Il programma Gol (Garanzia di Occupabilità dei Lavoratori) rinuncia ab origine a misure nazionali omogenee come avrebbe potuto essere un assegno di ricollocazione ben ridisegnato, per trasferire risorse alle regioni. Le stesse che hanno attivato, ad aprile 2021, ben 266 assegni di ricollocazione per i percettori di RdC, uno ogni oltre 4.000 aventi diritto.

Un ritorno al passato, prima della barbarie del Jobs Act, quando i luoghi di elezione delle politiche attive non erano, come troppi insulsamente ritengono, Copenaghen o Stoccolma, ma Caltanissetta e Crotone. E infatti Gol prende a modello i successi del programma Garanzia Giovani, per il quale a due anni dal termine le regioni hanno speso la metà delle somme disponibili.

Il Reddito di Cittadinanza del prossimo futuro

In realtà, ci possiamo attendere che nel post-pandemia facciano il loro ingresso tra i percettori di RdC nuove categorie, molto più vicine al mercato del lavoro dei beneficiari attuali.

La trasformazione tecnologica, accelerata dalla pandemia, avrà un forte impatto sul settore dei servizi low-skilled anche dopo l’era del distanziamento sociale. L’incremento nel lavoro da remoto e nell’uso del commercio elettronico rischia di avere gravi conseguenze in settori da cui ci si attendeva una sostenuta crescita occupazionale. L’Alleanza contro la povertà stima che la platea potenziale di percettori di RdC possa aumentare dell’8,6%, pari a 160.000 nuclei familiari.

I nuovi beneficiari sono più giovani dei precedenti, sono meno al Sud e di più al Centro e al Nord. Aumentano i nuclei monoreddito da lavoro dipendente e i lavoratori autonomi: il 64% dei nuovi nuclei beneficiari contiene al proprio interno almeno un lavoratore autonomo, a fronte del 15% nella platea precedente. Rispetto ai beneficiari sin qui entrati nell’RdC, i nuovi beneficiari potenziali lavorano molto più di frequente nei settori del commercio, della ristorazione e alberghiero.

Quale Reddito di Cittadinanza domani?

Occorre allora intervenire lungo due assi: introdurre in modo strutturale percorsi di riqualificazione professionale per le categorie di nuovi beneficiari e agire sul disegno dell’RdC per rendere il lavoro conveniente (quello regolare).

A tal fine, ridurre l’aliquota marginale all’80% non basta. Serve ridisegnare l’RdC come un vero e proprio schema di in-work benefit.

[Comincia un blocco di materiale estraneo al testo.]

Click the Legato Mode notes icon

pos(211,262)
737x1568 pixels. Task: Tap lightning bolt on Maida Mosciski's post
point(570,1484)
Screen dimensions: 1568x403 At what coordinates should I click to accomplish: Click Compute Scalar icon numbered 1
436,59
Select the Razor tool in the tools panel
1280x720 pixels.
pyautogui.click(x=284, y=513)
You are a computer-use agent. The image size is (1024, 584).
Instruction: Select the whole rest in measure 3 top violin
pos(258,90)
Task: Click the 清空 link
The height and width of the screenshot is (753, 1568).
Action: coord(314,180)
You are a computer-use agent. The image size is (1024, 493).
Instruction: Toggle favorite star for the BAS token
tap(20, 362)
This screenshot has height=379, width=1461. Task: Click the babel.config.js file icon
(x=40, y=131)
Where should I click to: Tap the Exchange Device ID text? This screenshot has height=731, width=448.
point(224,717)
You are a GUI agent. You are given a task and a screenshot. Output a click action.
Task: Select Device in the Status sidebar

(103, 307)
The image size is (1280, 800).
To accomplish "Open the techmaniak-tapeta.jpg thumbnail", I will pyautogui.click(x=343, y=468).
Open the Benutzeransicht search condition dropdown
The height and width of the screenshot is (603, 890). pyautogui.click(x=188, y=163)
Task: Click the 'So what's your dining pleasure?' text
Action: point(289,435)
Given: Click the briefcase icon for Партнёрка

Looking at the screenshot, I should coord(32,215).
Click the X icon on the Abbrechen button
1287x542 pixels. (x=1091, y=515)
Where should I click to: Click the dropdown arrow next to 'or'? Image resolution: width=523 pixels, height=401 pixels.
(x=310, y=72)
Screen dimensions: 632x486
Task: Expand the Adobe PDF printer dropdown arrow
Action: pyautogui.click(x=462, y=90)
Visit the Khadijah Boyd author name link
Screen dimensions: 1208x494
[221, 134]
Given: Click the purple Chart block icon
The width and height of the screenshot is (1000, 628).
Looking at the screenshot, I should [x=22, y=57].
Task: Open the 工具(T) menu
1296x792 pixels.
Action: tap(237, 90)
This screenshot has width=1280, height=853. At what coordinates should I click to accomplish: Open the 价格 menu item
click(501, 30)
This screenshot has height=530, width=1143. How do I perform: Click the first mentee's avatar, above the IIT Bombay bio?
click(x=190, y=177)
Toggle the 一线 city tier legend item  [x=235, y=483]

In Francia, il Prime Activité fornisce ai percettori dello schema di reddito minimo (Revenue de Solidarité Active) che lavorano e in generale a tutti i lavoratori a basso reddito una prestazione aggiuntiva, che prima aumenta poi si riduce col reddito, sino ad annullarsi in corrispondenza di 1,4 volte il salario minimo (o importi equivalenti per i lavoratori autonomi).

Per un percettore medio, il sussidio si riduce di soli 39 centesimi per ogni euro di reddito da lavoro ottenuto. L’Alleanza contro la povertà ha proposto, nel suo position paper, un’aliquota marginale del 60% (mantengo 40 centesimi di sussidio ogni euro di reddito ottenuto), ma occorre in prospettiva disegnare uno schema che tenga conto del reddito complessivo.

In Italia non c’è il salario minimo, ma ci sono le soglie di esenzione fiscale, alle quali potrebbe essere ancorato un simile schema, in connessione alla riforma del sistema fiscale. La modifica introdotta in Legge di Bilancio non può che essere un primo passo. Solo così si uscirà dalle narrazioni contrapposte che inquinano il dibattito su una misura necessaria per la coesione sociale, ma allo stato attuale ostile all’occupazione.


Una versione ridotta di questo articolo è stata pubblicata su Il Foglio del 30 ottobre 2021. Il presente testo è qui riprodotto previo consenso dell’autore.